■ **Stated exercise**:
Quote the passage on Christian art from "But I've also" up to and including "a common criminal.", word for word.

Although there were crowds and long waits to get inside, everyone entering the Sistine Chapel at the Vatican in Rome was stunned into silence by the overwhelming beauty and incredible detail of Michelangelo's glorious painting that goes on and on, more than 300 figures tumbling across the high arched ceiling, telling Gods story from creation to judgment.
It happened again in cathedrals in France and in grand churches in England. As we stepped inside from the bright summer sunshine, the loveliness of the stained glass windows caught our attention, moving us to approach their beauty and learn their messages as generations of Christians before us had done.
Sometimes then, or in art museums since, I have been touched by the Christian themes in the art I see. Other times, I've been confused. And I'm often curious about what the artist intended, wondering whether he or she was a devout believer or a skeptic.
But I've also felt the connection down through the ages, realizing that millions of people before me have gazed awestruck or even tearfully at a version of the Pieta, a heartbreaking image of Mary holding Jesus’ lifeless body after it was taken down from the cross. Many artists across time and continents have created this image, Michelangelo among them. The 'power of that sculpture helps us consider what it must have felt like to hold the body of the sinless Christ after watching him brutally murdered as a common criminal.
Millions more through the ages have stood before one of thousands of paintings, sculptures, and stained glass images of Christ on the cross, and thought about the incomprehensible fact that God not only sent his Son to earth but sent him to die. Generation upon generation of artists have explored that image, and its power remains.

■ **Information shown**:
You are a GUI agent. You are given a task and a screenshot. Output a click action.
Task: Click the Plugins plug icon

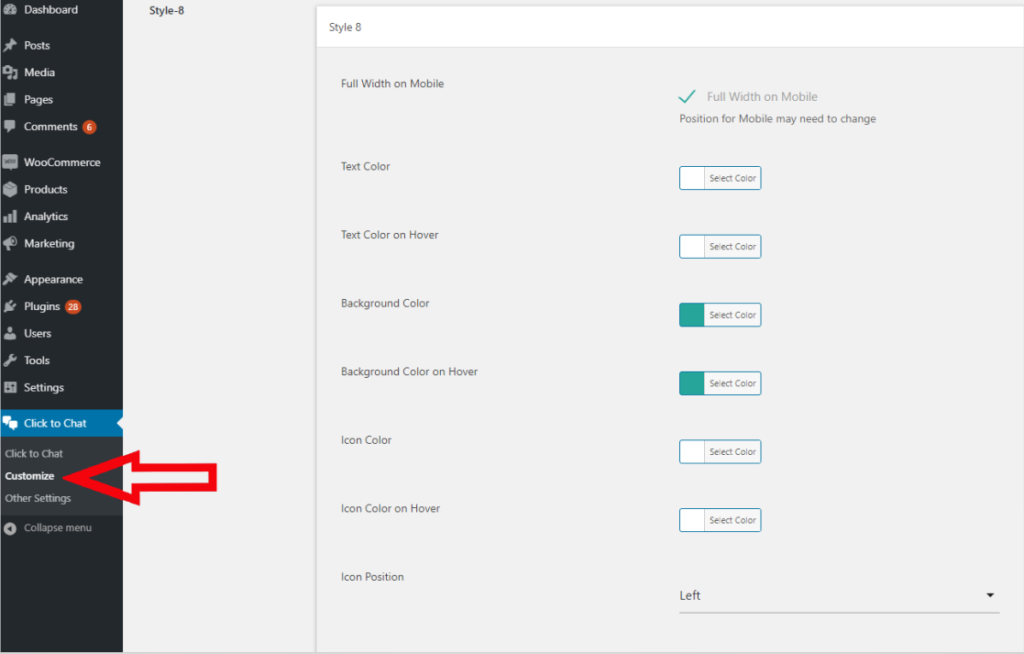(x=10, y=307)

■ **Answer to this problem**:
But I've also felt the connection down through the ages, realizing that millions of people before me have gazed awestruck or even tearfully at a version of the Pieta, a heartbreaking image of Mary holding Jesus’ lifeless body after it was taken down from the cross. Many artists across time and continents have created this image, Michelangelo among them. The 'power of that sculpture helps us consider what it must have felt like to hold the body of the sinless Christ after watching him brutally murdered as a common criminal.